Transcribe exactly, and only, the lines running from the one with "The image size is (868, 501)." to the end of the entries below, both included, without any pictures.

(Beginning of Records for processing)

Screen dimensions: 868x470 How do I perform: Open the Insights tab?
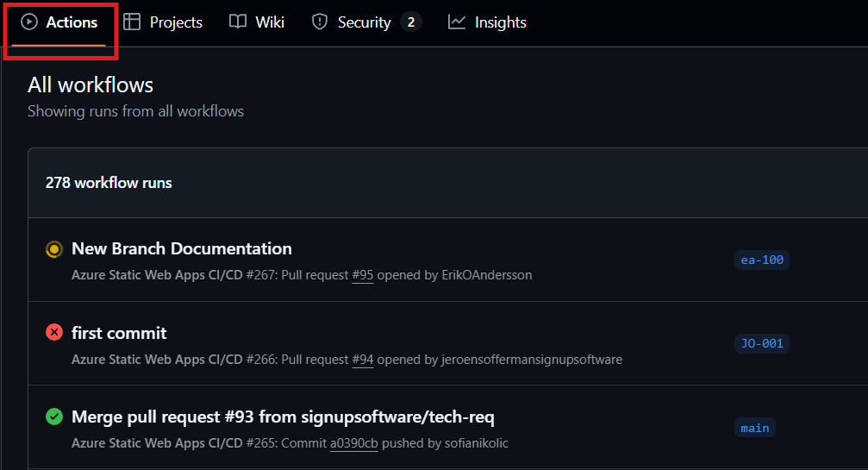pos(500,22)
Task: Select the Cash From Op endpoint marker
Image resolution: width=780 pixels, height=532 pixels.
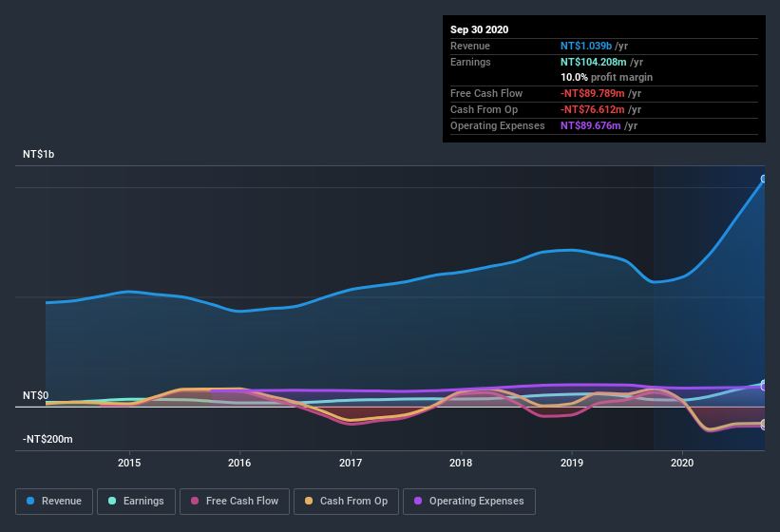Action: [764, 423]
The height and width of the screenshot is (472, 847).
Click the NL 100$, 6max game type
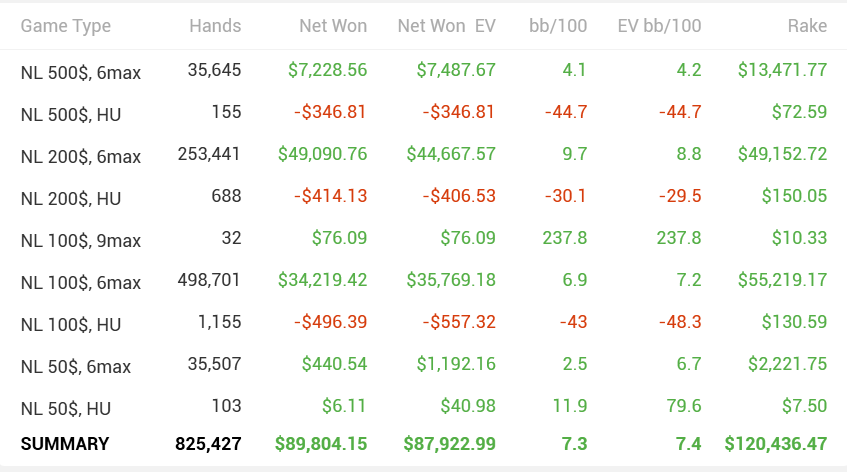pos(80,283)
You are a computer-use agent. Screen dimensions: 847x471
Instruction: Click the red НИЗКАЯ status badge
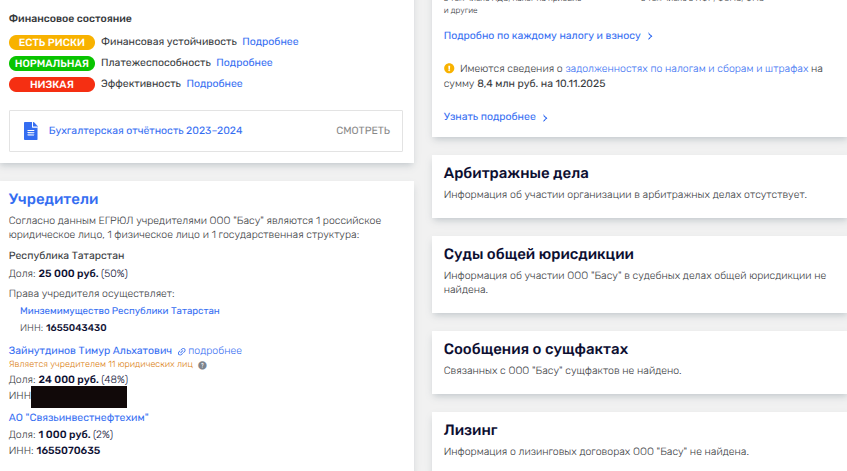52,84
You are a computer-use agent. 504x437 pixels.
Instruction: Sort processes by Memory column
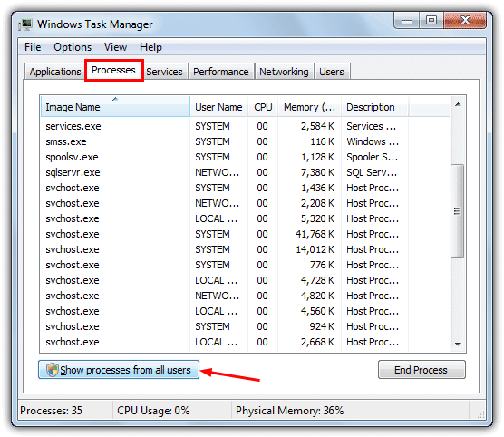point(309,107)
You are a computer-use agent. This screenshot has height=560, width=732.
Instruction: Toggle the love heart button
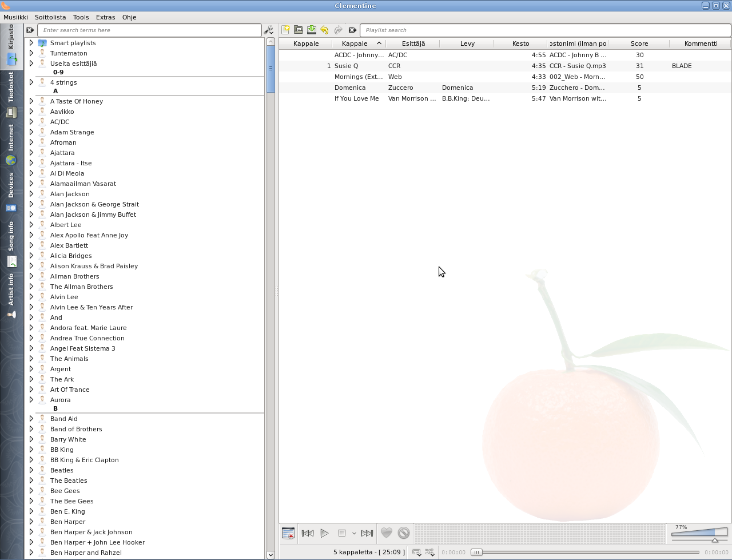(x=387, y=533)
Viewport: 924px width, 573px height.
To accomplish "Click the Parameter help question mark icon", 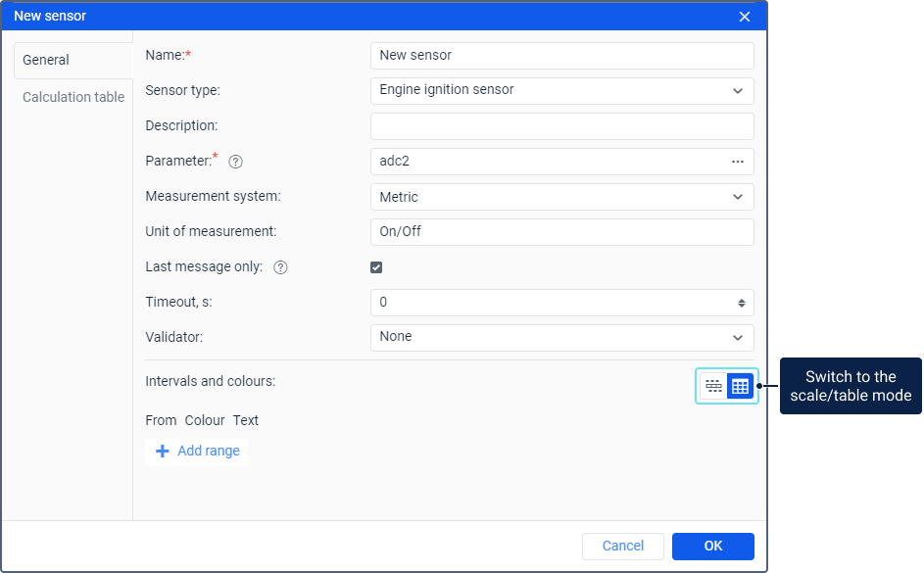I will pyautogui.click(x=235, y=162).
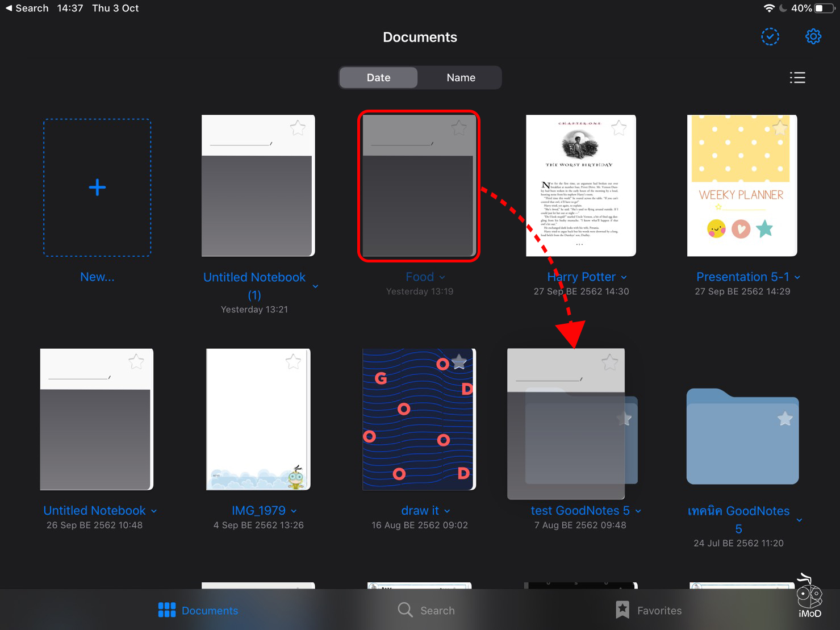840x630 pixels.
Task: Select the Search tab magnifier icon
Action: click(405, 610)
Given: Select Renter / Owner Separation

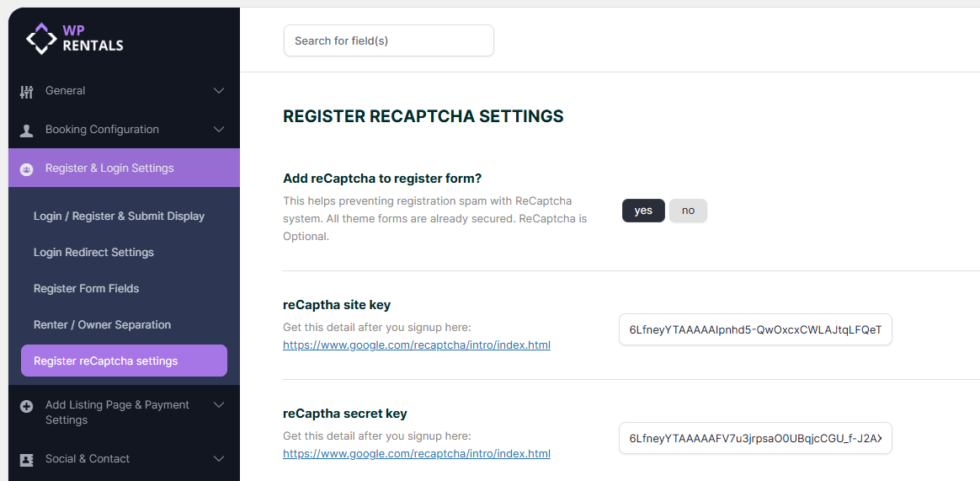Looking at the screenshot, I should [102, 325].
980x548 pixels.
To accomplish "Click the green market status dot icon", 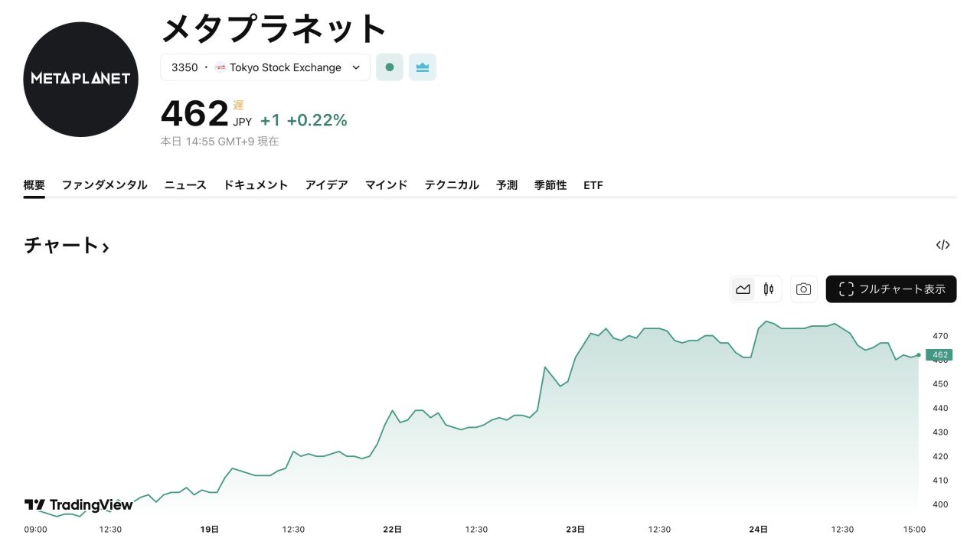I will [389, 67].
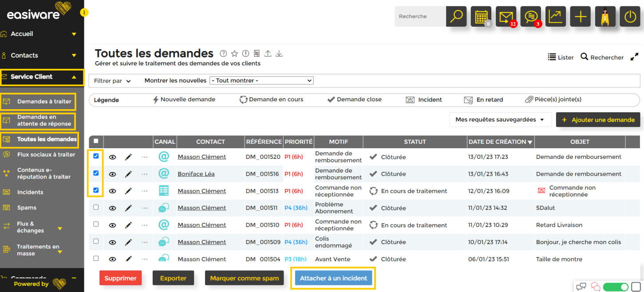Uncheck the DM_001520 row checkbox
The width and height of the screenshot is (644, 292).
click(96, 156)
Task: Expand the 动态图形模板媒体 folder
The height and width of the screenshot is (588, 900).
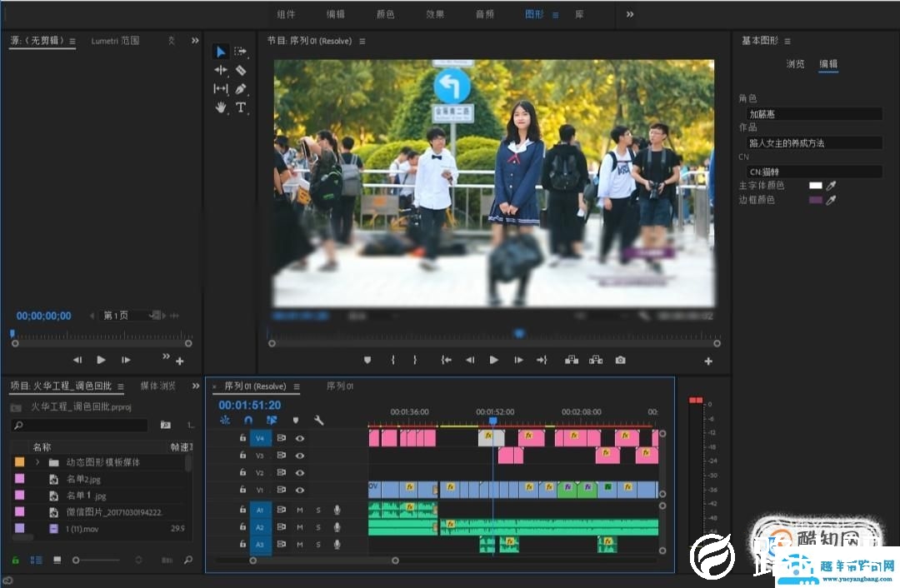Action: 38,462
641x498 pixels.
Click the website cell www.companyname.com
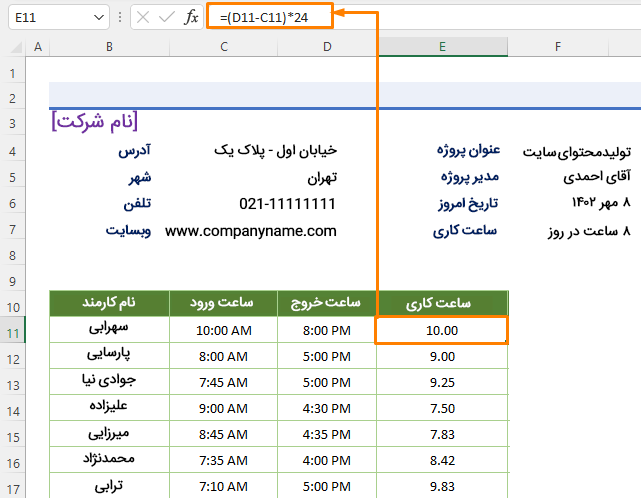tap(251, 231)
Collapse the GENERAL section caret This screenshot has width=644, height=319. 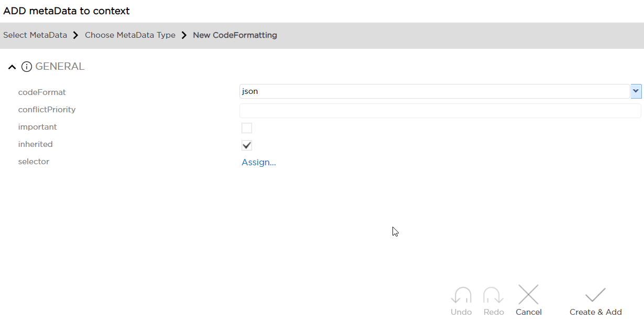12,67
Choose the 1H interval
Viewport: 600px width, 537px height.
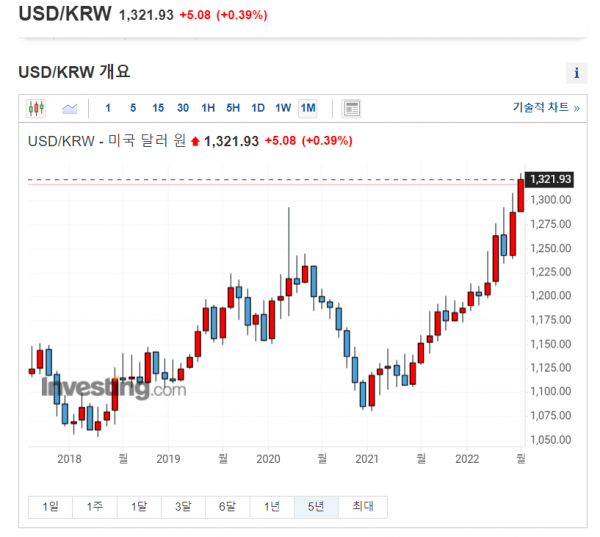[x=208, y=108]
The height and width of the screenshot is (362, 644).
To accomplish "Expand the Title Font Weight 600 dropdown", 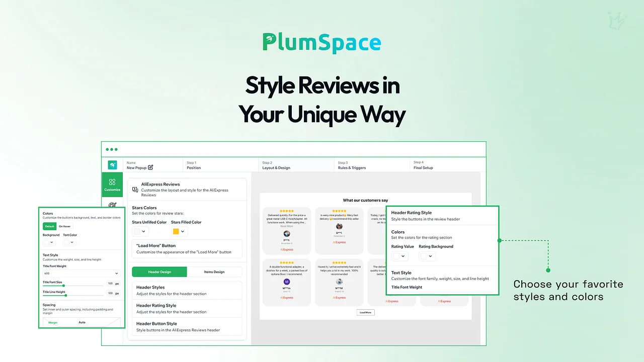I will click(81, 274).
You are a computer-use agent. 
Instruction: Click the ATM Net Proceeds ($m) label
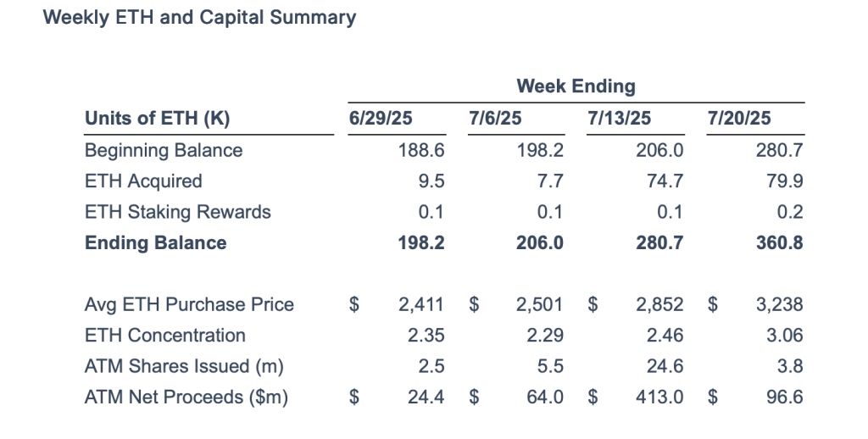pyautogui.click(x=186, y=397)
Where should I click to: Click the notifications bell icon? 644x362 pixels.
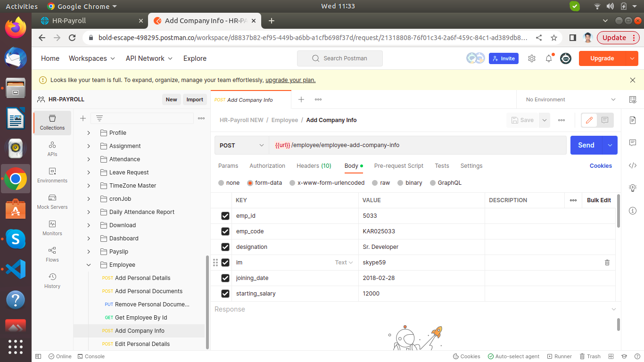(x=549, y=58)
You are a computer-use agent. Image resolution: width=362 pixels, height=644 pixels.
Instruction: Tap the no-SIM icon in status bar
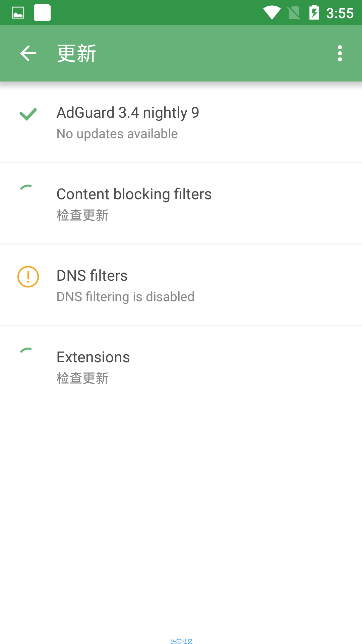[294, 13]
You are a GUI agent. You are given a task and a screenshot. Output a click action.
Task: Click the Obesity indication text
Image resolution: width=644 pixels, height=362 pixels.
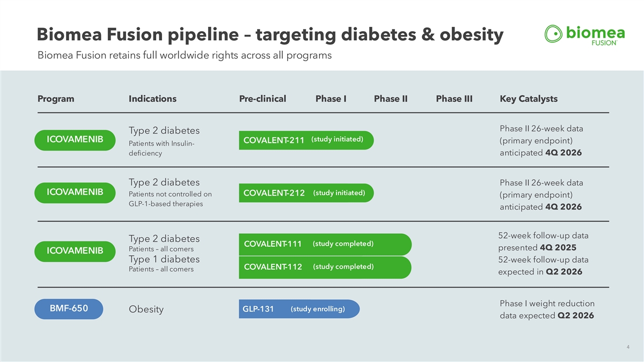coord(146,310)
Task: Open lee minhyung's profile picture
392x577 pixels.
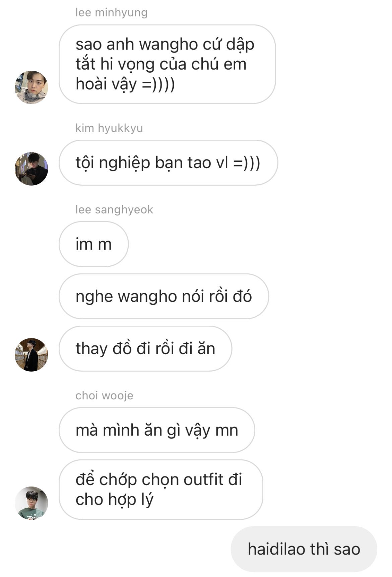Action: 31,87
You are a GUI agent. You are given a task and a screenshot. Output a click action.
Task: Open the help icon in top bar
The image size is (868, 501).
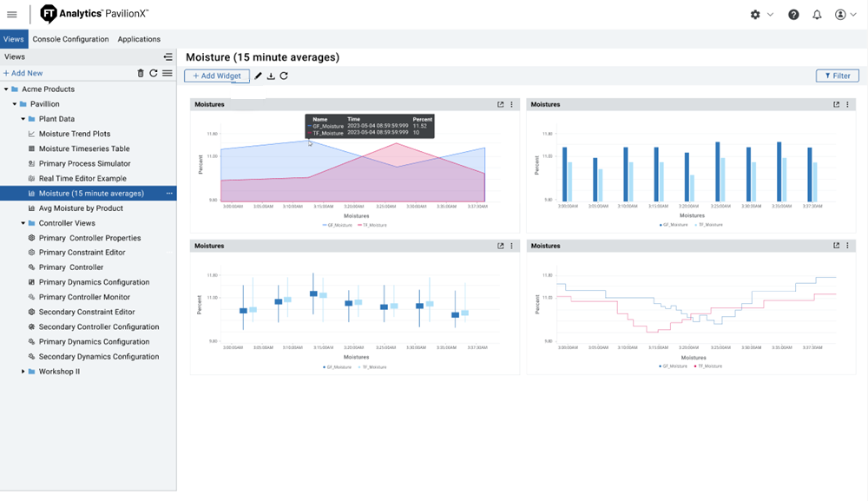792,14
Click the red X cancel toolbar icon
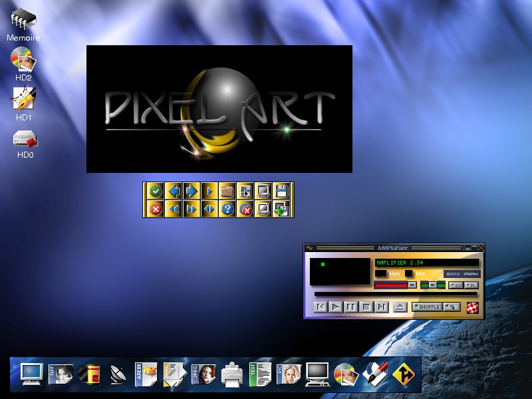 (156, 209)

(End of Records for processing)

▸ **Finished exercise**:
The image size is (868, 501).
792,14
Click the red X cancel toolbar icon
 (156, 209)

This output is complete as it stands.